» **What to do**: Copy the listing below word for word, omitting the pictures.

» **Part of a data file**:
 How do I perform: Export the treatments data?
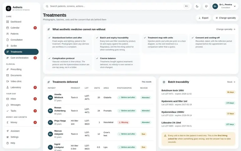203,18
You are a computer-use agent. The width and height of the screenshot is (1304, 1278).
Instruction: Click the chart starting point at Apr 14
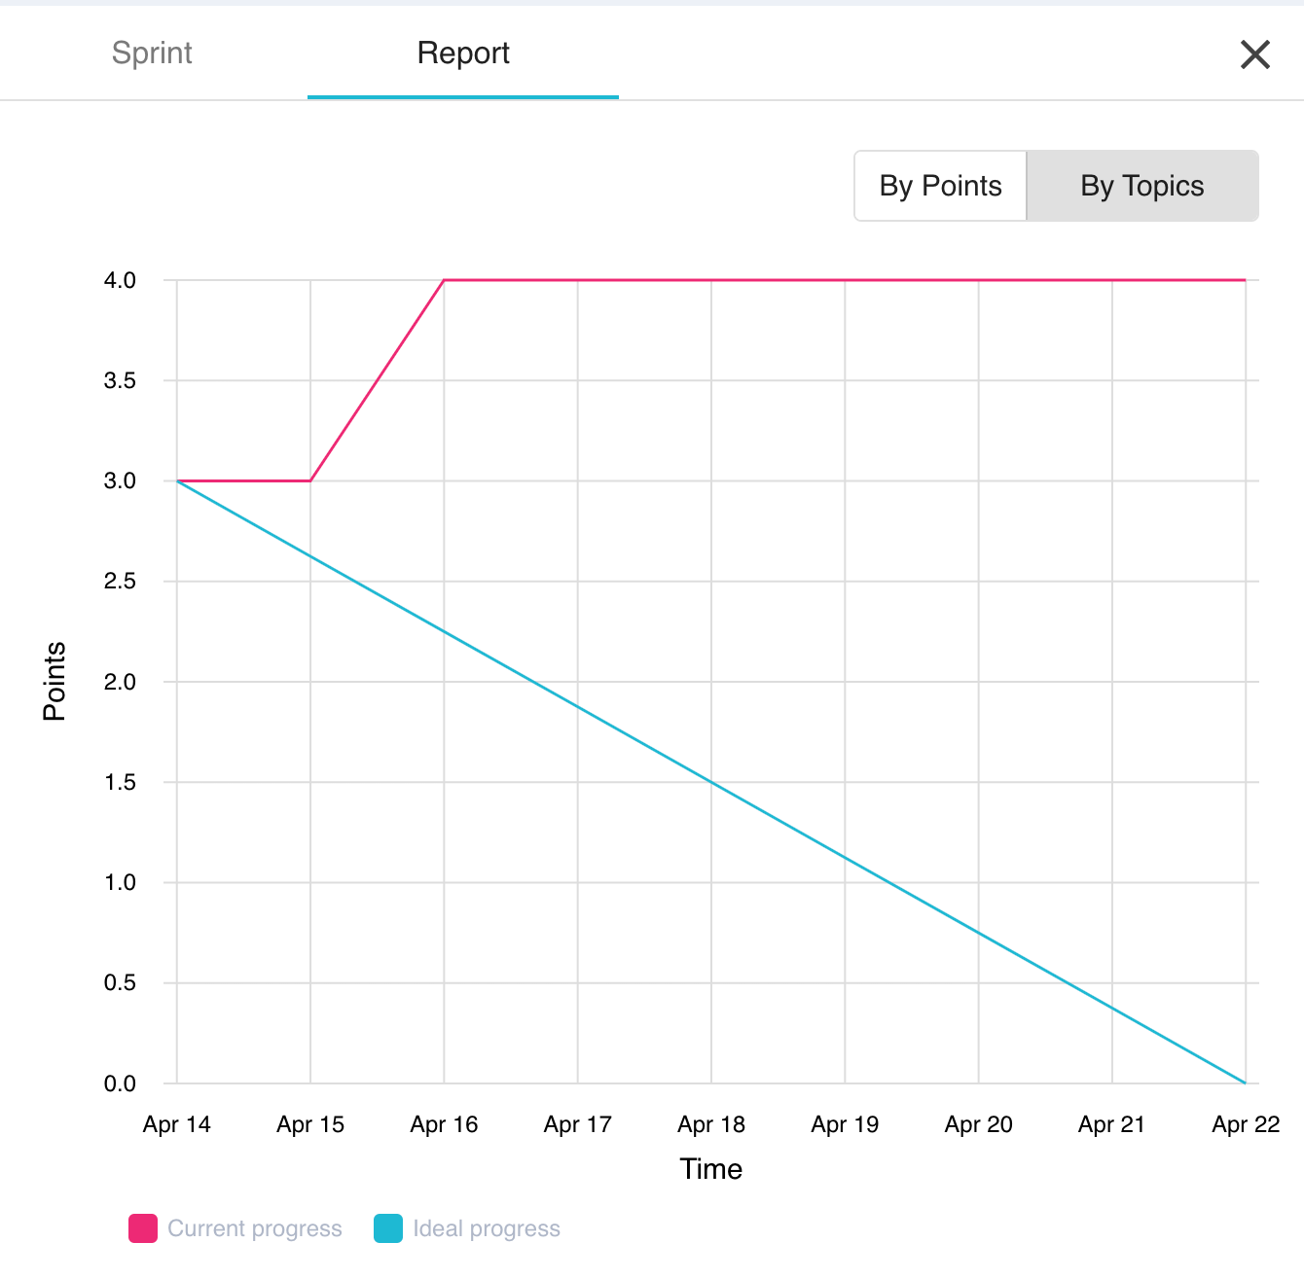[177, 480]
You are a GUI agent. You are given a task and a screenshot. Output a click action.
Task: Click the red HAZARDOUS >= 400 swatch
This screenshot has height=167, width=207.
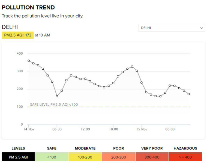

» **Output**:
 How do I perform: Export the treatments data?
203,18
You are a computer-use agent. The width and height of the screenshot is (1304, 1278).
Instruction: Click the chart starting point at Apr 14
[177, 480]
You are a GUI agent. You are given a task and a screenshot. Output a click action.
Task: Click the red HAZARDOUS >= 400 swatch
This screenshot has height=167, width=207.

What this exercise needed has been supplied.